Directions
In the records below, find the line containing "Task: Open the Manage gear icon", then print it and every following line exactly, through the last, without pictures.

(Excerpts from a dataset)
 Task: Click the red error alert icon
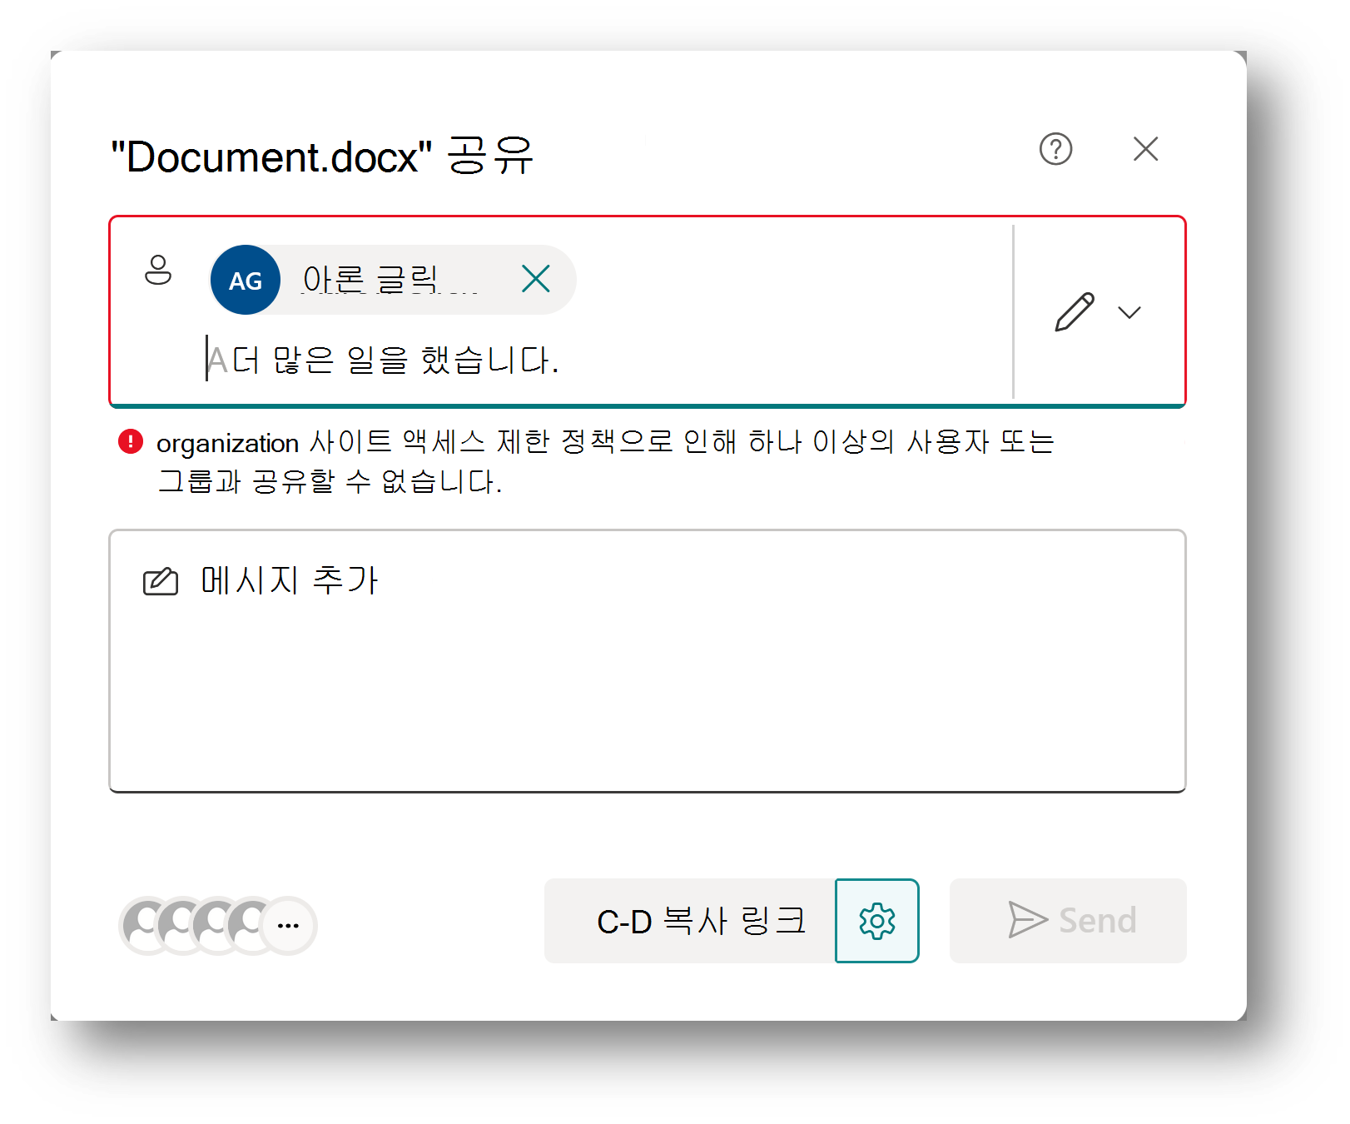[x=131, y=441]
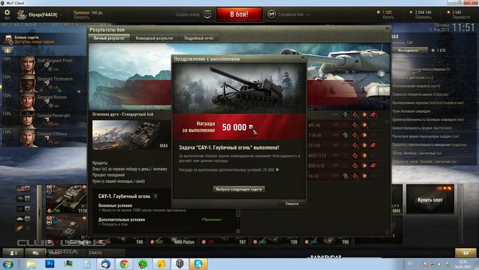This screenshot has width=479, height=270.
Task: Open the chat channels icon
Action: 36,253
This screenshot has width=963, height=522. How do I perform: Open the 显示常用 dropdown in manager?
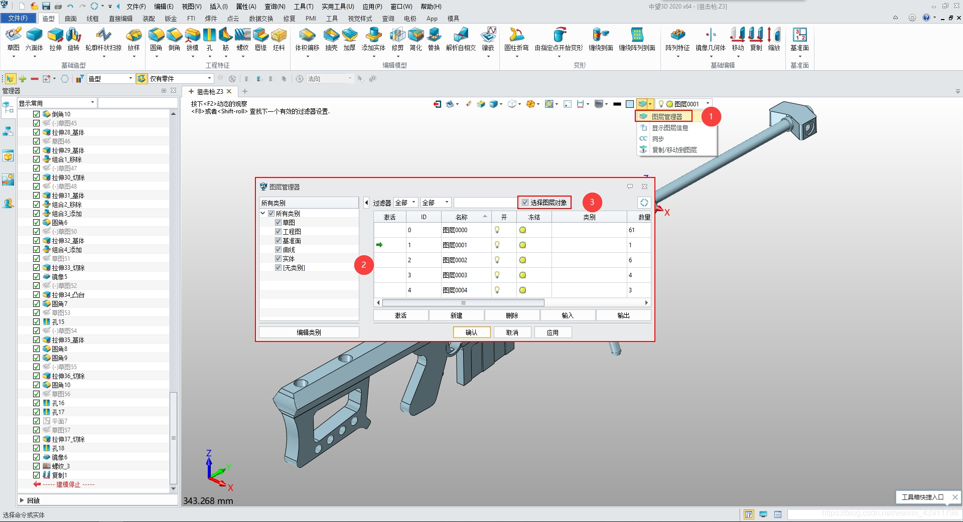57,103
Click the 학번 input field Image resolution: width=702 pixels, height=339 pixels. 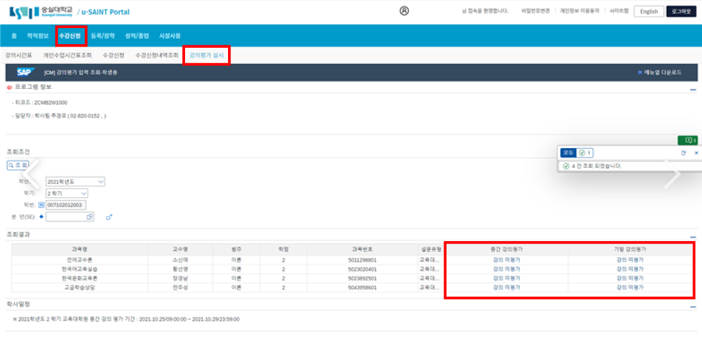click(x=66, y=205)
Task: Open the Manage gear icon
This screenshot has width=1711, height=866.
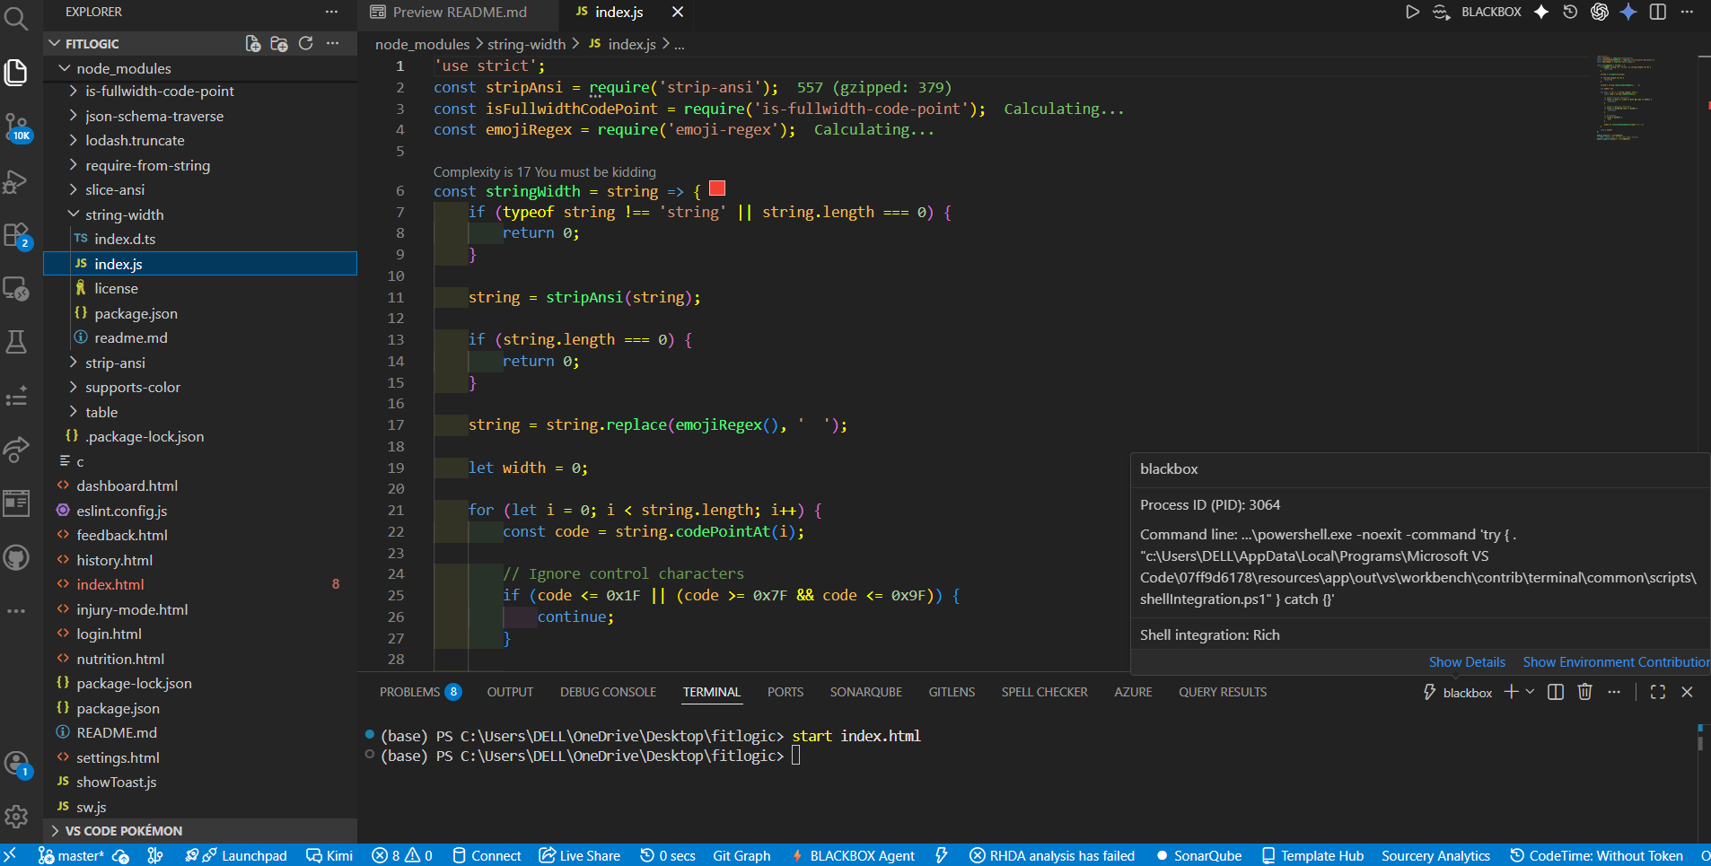Action: (16, 817)
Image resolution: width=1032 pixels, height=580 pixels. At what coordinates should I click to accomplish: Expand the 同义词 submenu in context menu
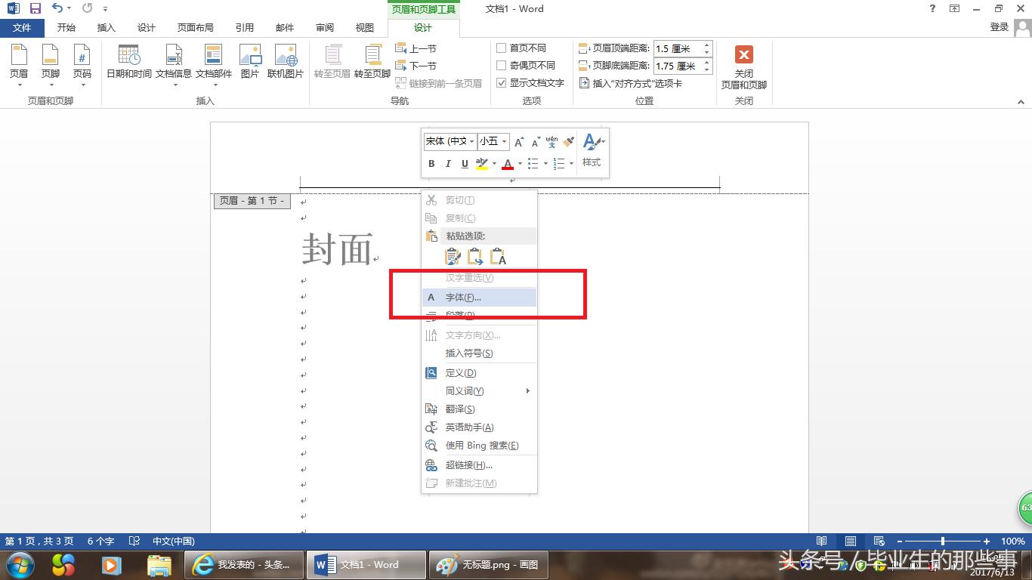[x=464, y=390]
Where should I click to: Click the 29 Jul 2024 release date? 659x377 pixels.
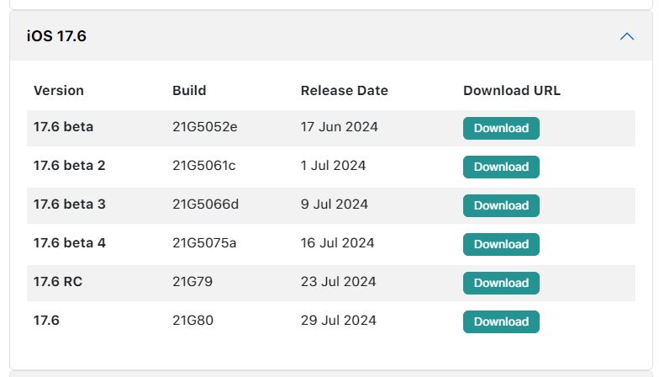point(338,320)
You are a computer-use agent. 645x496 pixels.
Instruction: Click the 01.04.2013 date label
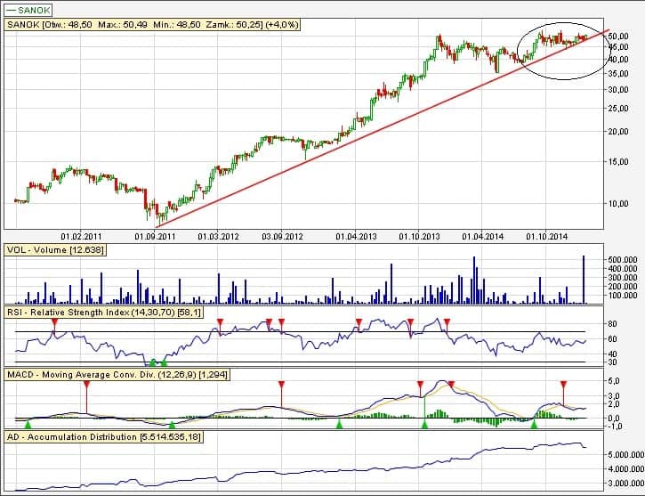pos(354,236)
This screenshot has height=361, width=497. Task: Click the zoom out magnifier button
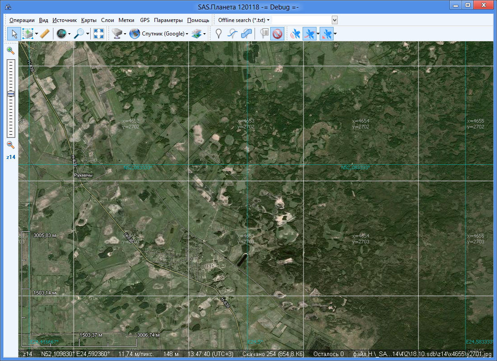coord(11,145)
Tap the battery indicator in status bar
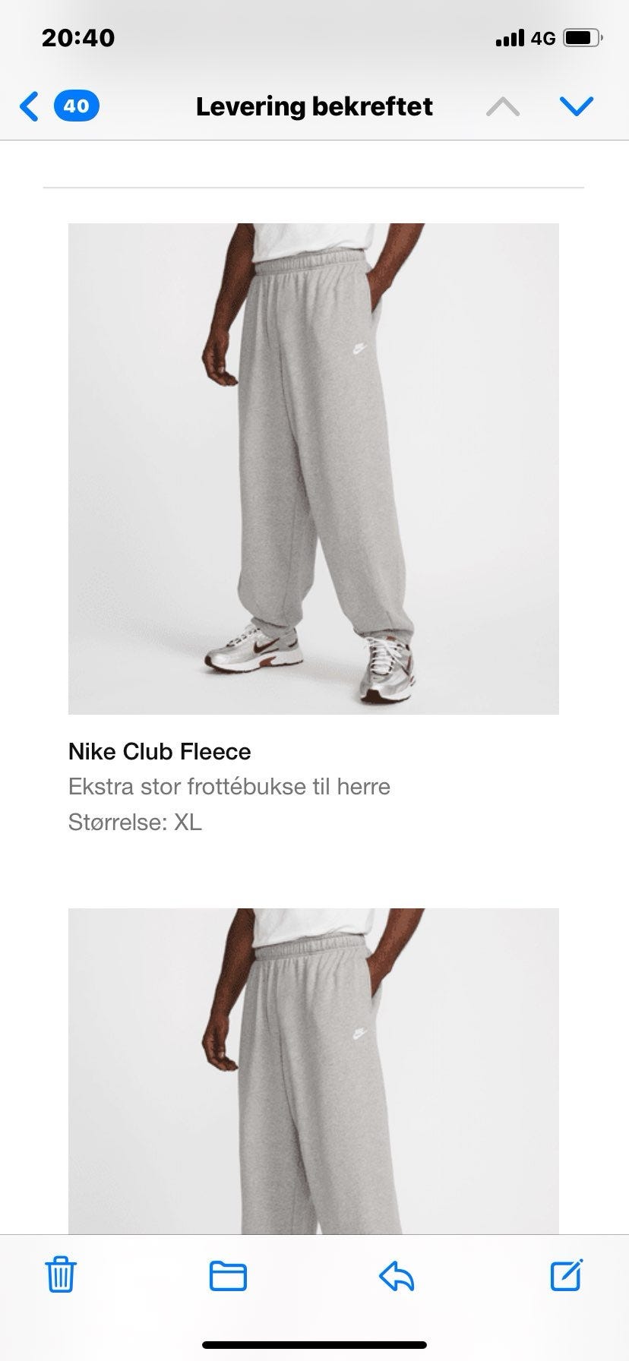 click(x=583, y=37)
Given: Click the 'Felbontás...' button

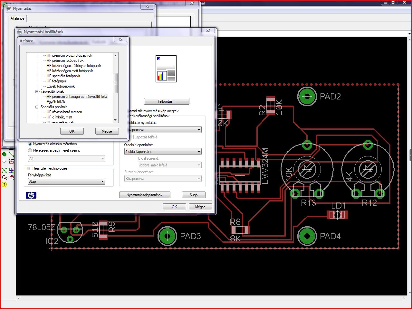Looking at the screenshot, I should [167, 101].

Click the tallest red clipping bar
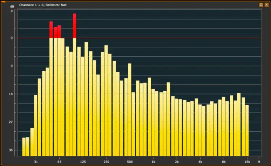(x=75, y=26)
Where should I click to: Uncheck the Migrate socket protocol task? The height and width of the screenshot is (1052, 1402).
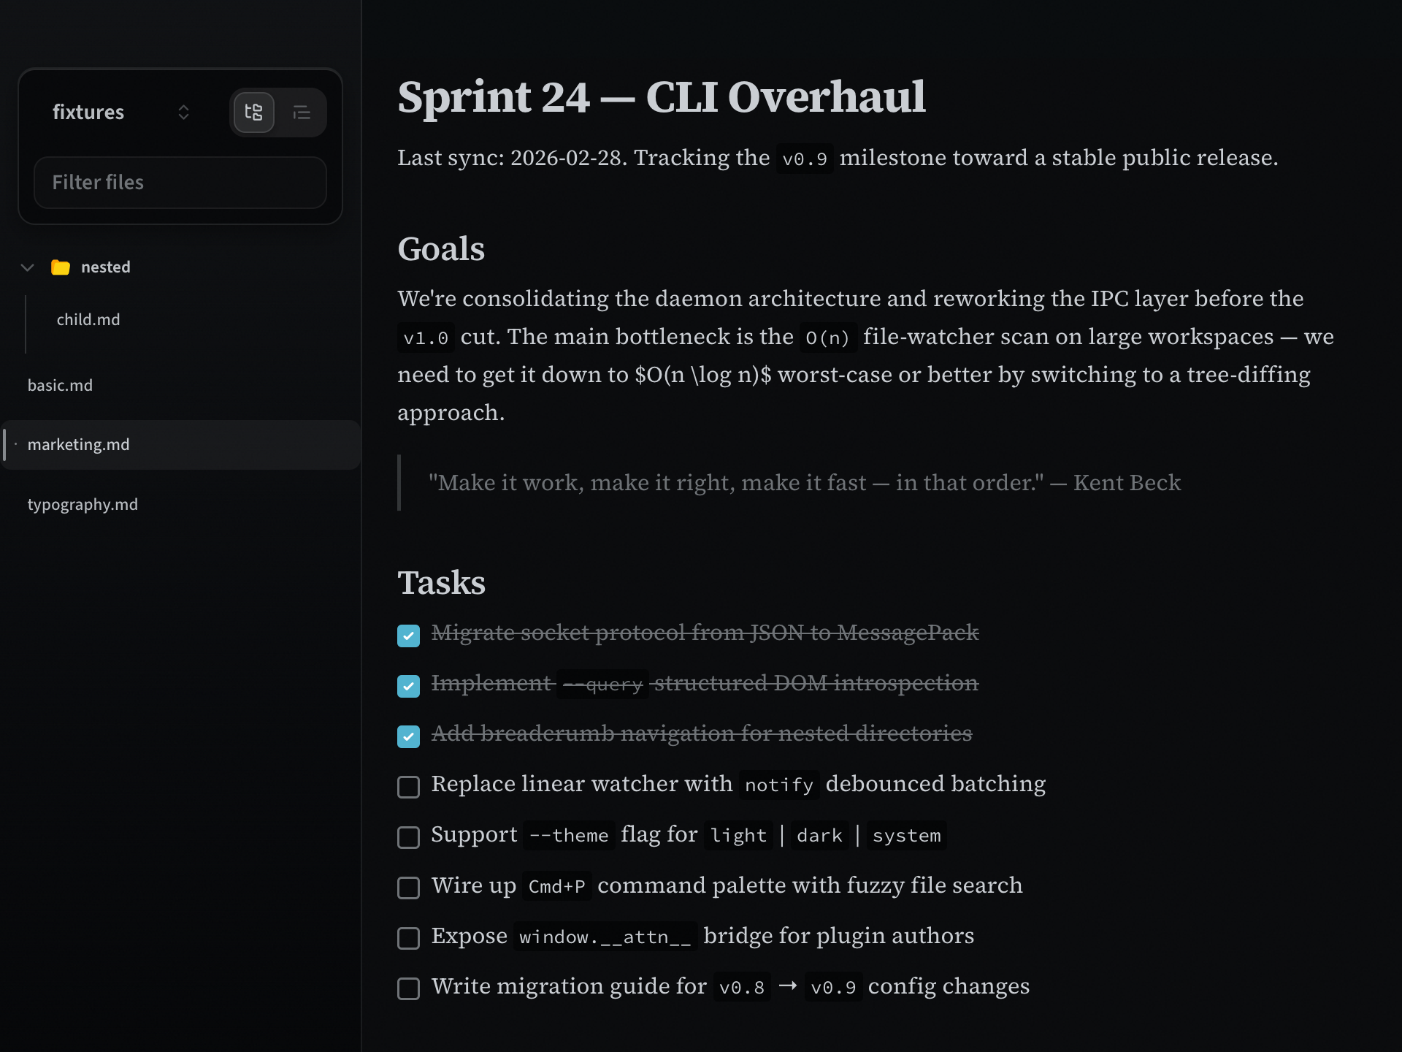click(408, 635)
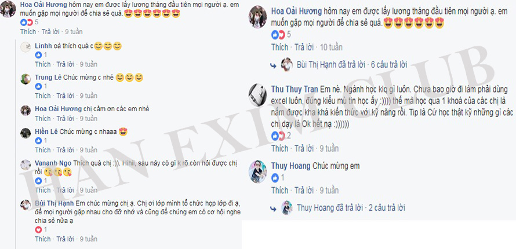Toggle Thích on Vananh Ngo's comment
This screenshot has width=516, height=249.
(x=43, y=190)
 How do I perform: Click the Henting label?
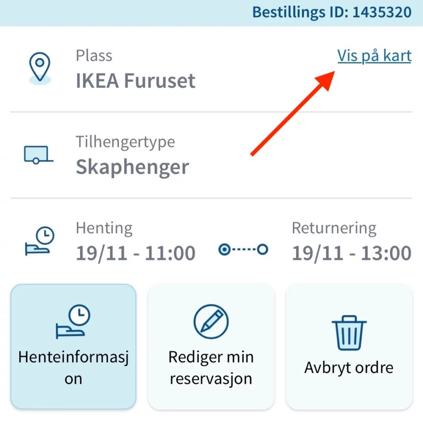coord(104,228)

The completed task
Task: Open the Manage gear icon
This screenshot has width=1711, height=866.
Action: (16, 817)
Image resolution: width=1032 pixels, height=580 pixels. At what coordinates should I click to accomplish: Expand the 同义词 submenu in context menu
[x=464, y=390]
Where should I click to: Click the 29 Jul 2024 release date? 659x377 pixels.
point(338,320)
You are a computer-use agent. 645x496 pixels.
Instruction: Click the 01.04.2013 date label
pos(354,236)
This screenshot has height=361, width=497. Task: Click the zoom out magnifier button
coord(11,145)
Tap the battery indicator in status bar
 click(x=583, y=37)
Given: Click the 'Felbontás...' button

Looking at the screenshot, I should [167, 101].

Click the tallest red clipping bar
(x=75, y=26)
Where should I click to: Uncheck the Migrate socket protocol task? The height and width of the screenshot is (1052, 1402).
click(408, 635)
Toggle Thích on Vananh Ngo's comment
This screenshot has width=516, height=249.
(x=43, y=190)
 How do I perform: Click the Henting label?
coord(104,228)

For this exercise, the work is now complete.